Chapter 10
- Dave Macey

- Sep 6, 2015
- 2 min read

Benjamin has used this chapter to talk more about film and starts by discussing how the reflection of the actor is separated from the person and how that reflection can be copied and transported to in front of an audience. He then compares the performance being copied to items being made in a factory:
That market, which he is not entering merely with his labour but with his very presence, his entire physical being, is quite as intangible, so far as he is concerned at the time of the performance aimed at it, as is any article produced in a factory. (P21)
This removes the aura of the performance, the work of art, but the aura of the personality, the actor, is increased. This does seem to account for the strange phenomenon of the cult of celebrity, which especially follows actors and actresses.
But at the end of the chapter Benjamin then discusses the dwindling gap between the writer and the reader. He raises the point that because of the printing press, more people were able to write and publish and so the gap diminished. This was then further reduced when newspapers started printing correspondence from their readers and he says:
The distinction between writer and readership is thus in the process of loosing its fundamental character. The distinction is becoming a functional one, assuming a different form from one case to the next. The reader is constantly ready to become a writer. (P23)
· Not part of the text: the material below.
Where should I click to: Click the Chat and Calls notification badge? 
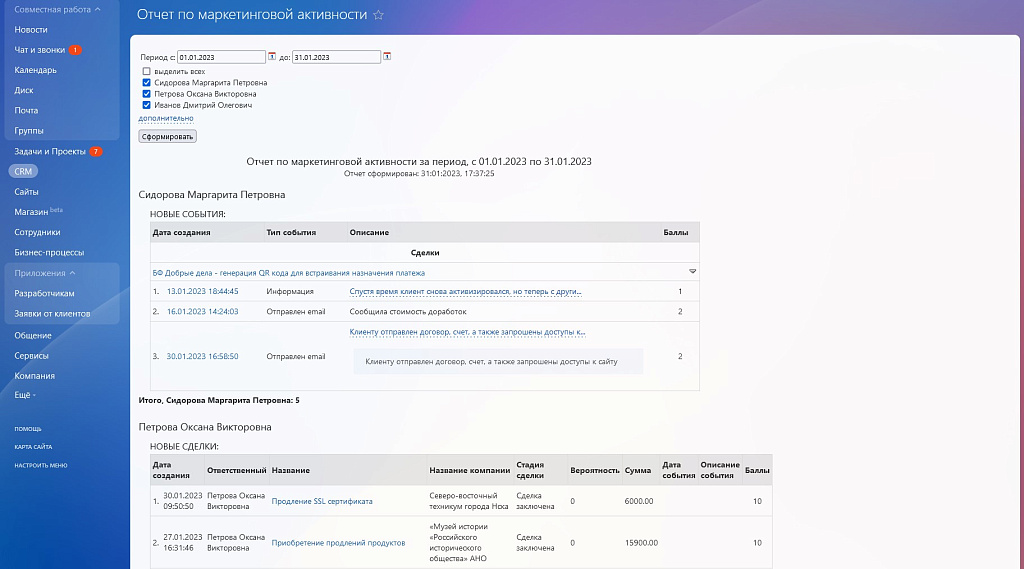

He then compares this to film and it is easy to draw the comparison with photography. One aspect that I love about photography is that it is so democratic, that anyone can take a photograph. What Benjamin is saying is that the viewer becomes the photographer and I think the process works both ways, the photographer becomes the viewer. There does not need to be any gap or barrier between the two functions and that both are as accessible as the other.